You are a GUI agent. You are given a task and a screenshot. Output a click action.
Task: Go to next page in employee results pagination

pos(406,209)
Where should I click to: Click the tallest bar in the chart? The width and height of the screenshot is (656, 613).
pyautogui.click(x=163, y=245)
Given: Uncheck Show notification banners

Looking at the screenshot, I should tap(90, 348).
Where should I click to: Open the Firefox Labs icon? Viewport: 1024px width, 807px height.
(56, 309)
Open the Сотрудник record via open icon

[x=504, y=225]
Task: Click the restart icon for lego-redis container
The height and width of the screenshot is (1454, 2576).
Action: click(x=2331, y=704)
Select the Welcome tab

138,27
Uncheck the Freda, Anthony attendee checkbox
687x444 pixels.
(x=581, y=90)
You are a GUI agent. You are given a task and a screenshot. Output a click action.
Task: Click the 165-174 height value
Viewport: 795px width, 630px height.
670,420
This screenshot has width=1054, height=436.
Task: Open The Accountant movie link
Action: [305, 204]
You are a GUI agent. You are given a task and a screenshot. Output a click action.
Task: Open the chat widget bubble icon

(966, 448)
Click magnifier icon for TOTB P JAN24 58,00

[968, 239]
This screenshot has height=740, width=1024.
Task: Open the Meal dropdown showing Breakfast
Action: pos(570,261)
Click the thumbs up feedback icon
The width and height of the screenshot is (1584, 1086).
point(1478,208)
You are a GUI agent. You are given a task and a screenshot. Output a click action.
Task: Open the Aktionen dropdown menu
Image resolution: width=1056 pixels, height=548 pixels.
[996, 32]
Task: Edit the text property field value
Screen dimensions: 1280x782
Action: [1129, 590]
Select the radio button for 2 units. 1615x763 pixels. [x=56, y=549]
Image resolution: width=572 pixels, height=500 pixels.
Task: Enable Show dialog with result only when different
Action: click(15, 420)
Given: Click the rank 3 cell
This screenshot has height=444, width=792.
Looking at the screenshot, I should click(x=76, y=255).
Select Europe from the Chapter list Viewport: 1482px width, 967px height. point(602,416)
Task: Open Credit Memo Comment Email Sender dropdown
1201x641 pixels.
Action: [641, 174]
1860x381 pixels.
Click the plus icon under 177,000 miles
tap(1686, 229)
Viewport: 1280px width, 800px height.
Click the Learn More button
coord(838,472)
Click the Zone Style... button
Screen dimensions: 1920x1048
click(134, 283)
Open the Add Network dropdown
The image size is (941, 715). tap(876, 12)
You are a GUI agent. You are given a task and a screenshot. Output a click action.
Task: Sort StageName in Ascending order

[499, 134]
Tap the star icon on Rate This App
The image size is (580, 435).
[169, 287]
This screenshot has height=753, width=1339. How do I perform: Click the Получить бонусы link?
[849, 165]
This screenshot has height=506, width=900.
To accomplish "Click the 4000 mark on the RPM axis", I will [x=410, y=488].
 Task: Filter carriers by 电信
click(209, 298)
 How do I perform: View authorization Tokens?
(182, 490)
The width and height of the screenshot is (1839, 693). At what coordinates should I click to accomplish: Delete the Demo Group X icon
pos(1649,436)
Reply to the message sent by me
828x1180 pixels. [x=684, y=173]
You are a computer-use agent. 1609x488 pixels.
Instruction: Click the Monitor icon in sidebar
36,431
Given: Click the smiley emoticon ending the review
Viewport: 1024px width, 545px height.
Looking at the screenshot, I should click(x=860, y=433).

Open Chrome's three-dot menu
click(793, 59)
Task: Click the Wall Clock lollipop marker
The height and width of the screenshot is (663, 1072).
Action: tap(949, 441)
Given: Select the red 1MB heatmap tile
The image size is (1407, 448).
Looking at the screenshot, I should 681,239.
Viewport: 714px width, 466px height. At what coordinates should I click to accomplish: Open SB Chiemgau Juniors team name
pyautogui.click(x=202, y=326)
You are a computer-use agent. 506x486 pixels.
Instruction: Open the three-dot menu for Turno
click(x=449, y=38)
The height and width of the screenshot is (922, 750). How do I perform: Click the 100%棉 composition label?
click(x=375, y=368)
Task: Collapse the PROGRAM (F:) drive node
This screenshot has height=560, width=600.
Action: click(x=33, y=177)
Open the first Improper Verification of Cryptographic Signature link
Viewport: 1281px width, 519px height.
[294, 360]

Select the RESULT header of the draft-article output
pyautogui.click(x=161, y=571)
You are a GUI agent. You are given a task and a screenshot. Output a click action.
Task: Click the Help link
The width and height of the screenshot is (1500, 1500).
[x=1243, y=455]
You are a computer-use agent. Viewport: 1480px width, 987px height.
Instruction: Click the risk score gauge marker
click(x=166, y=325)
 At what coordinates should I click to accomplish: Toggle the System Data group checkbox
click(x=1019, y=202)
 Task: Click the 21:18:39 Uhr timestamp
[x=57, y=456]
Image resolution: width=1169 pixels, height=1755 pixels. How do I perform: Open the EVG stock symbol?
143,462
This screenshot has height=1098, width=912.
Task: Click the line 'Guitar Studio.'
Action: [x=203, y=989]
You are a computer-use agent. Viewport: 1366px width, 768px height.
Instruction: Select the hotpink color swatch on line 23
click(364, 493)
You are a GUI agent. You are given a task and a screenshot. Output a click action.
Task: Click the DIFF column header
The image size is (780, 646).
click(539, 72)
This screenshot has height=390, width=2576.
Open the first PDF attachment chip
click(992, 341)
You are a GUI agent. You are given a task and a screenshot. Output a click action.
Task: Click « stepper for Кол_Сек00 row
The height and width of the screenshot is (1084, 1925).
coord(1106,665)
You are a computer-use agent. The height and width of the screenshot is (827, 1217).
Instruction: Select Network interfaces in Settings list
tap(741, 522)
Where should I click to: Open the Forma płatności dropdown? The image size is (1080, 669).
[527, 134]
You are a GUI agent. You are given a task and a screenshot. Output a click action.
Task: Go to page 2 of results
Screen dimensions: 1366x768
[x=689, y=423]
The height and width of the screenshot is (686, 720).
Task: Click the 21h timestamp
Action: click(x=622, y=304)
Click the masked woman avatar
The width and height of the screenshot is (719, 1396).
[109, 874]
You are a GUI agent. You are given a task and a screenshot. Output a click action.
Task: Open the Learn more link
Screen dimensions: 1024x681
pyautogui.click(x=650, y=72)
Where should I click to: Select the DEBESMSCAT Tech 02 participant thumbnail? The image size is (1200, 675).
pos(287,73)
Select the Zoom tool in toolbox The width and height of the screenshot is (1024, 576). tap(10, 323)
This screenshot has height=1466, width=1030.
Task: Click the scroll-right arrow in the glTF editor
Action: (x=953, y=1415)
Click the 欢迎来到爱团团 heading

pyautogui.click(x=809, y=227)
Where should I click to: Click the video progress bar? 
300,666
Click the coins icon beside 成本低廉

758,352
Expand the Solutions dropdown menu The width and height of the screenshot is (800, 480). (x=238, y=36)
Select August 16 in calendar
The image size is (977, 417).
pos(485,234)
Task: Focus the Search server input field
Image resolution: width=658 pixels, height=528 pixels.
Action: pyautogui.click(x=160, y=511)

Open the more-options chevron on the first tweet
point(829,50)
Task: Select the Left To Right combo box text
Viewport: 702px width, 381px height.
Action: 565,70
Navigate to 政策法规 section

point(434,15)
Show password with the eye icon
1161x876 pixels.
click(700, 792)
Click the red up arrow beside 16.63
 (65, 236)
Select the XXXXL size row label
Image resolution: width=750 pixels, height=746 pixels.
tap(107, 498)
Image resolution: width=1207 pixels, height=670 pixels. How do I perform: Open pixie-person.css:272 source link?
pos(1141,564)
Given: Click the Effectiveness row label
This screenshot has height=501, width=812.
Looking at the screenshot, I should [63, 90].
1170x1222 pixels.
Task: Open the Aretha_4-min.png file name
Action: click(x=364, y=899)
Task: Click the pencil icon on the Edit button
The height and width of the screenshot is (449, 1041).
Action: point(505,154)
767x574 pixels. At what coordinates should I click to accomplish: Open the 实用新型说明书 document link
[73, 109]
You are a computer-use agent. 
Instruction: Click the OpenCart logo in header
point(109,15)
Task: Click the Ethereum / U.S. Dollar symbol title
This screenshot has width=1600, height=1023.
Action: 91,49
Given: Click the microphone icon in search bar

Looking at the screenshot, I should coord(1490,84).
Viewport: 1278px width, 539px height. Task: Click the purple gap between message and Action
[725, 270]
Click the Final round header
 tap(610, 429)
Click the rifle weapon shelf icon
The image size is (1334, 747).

- Work task: With the first line being the one containing "Click the coins icon beside 成本低廉" and the last line the one containing "Task: Focus the Search server input field", transcribe exactly the lines above that fall in that range.

- Written answer:
Click the coins icon beside 成本低廉

758,352
Expand the Solutions dropdown menu The width and height of the screenshot is (800, 480). (x=238, y=36)
Select August 16 in calendar
The image size is (977, 417).
pos(485,234)
Task: Focus the Search server input field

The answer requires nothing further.